DATA TO USE »
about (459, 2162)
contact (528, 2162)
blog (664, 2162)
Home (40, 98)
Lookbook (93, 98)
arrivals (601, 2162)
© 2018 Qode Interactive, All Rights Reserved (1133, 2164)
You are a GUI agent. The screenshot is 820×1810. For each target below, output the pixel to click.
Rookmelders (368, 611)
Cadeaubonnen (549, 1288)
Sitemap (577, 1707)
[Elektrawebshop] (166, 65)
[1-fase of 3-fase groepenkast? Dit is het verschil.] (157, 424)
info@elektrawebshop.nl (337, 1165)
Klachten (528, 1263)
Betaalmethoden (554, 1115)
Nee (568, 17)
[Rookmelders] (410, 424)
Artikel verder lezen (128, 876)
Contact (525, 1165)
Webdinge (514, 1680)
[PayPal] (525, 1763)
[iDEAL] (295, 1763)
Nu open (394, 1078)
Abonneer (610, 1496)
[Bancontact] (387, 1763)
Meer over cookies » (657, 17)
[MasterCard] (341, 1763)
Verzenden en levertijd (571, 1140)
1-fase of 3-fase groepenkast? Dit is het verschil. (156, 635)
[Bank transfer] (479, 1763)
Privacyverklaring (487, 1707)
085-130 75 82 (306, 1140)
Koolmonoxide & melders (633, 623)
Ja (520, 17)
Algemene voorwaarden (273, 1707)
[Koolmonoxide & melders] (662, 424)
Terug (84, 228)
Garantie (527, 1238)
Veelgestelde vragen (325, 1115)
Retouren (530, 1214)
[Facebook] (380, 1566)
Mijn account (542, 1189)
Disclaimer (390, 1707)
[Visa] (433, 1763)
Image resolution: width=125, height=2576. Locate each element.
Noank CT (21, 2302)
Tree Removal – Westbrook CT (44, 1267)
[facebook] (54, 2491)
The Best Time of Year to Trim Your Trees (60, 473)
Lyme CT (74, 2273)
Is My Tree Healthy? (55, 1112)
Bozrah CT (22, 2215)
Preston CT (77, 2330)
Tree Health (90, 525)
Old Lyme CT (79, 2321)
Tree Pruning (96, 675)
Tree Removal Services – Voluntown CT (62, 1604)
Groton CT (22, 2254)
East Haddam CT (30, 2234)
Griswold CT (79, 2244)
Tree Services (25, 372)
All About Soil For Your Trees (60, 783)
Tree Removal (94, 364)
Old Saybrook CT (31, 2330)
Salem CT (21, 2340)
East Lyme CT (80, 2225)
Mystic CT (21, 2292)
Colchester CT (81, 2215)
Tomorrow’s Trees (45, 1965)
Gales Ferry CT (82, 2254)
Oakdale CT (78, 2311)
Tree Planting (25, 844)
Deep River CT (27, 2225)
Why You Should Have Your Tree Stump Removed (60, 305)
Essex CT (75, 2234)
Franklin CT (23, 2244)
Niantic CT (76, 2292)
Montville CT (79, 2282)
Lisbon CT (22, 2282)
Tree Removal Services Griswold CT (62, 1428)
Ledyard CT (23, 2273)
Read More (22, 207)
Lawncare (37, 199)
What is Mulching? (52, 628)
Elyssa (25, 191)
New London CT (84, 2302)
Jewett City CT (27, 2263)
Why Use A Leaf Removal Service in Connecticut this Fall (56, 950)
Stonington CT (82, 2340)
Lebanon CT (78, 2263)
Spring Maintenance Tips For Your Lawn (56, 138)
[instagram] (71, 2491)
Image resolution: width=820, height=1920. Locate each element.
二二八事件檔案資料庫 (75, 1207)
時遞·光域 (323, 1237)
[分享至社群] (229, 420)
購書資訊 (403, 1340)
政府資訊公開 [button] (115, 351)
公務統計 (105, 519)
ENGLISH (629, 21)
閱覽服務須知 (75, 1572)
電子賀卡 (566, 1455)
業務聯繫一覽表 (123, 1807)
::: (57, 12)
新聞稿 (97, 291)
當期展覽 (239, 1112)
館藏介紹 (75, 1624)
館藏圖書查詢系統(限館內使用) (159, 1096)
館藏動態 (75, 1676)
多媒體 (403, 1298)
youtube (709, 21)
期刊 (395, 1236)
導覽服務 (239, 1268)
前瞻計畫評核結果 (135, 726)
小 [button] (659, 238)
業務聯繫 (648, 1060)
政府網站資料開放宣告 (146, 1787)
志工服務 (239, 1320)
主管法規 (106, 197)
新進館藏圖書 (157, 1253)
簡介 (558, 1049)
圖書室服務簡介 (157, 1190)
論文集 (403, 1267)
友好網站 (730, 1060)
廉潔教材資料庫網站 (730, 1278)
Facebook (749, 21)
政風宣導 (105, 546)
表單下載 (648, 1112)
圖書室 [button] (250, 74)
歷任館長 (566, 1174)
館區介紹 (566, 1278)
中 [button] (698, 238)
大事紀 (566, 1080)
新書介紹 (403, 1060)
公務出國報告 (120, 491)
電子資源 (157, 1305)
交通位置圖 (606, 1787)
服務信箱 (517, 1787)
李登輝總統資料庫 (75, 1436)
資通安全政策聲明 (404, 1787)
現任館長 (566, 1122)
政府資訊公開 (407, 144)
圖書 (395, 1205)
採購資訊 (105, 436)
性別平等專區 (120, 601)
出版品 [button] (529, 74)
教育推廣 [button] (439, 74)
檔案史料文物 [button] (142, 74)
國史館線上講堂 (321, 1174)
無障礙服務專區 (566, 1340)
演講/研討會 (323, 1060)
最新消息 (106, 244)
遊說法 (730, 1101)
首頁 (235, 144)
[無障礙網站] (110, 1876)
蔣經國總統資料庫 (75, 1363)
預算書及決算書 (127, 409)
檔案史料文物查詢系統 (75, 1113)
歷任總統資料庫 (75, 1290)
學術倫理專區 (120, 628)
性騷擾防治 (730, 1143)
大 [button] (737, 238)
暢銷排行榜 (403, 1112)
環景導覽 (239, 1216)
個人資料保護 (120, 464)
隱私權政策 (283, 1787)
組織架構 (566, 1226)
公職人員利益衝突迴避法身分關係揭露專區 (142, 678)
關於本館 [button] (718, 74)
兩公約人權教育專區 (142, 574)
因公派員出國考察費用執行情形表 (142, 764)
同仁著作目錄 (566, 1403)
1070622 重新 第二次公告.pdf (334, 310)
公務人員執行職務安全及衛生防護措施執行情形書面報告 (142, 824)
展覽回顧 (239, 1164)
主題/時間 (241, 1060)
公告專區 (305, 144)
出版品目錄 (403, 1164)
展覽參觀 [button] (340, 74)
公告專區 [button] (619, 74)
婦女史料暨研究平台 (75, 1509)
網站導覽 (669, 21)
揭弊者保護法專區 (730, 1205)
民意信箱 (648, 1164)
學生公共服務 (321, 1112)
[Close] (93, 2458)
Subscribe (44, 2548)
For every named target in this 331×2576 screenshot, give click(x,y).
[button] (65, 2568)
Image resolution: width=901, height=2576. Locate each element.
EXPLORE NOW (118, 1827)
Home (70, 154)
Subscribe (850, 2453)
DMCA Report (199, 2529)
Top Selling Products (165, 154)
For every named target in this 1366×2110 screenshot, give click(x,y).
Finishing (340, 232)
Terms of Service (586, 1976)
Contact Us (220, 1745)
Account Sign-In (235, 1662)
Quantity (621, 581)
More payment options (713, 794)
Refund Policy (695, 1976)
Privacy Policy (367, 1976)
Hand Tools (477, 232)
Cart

WHAT TO WORK ON » Counting only lines that hold "height", report how many there are in the records above, as a bare number.

ANSWER BOX » 3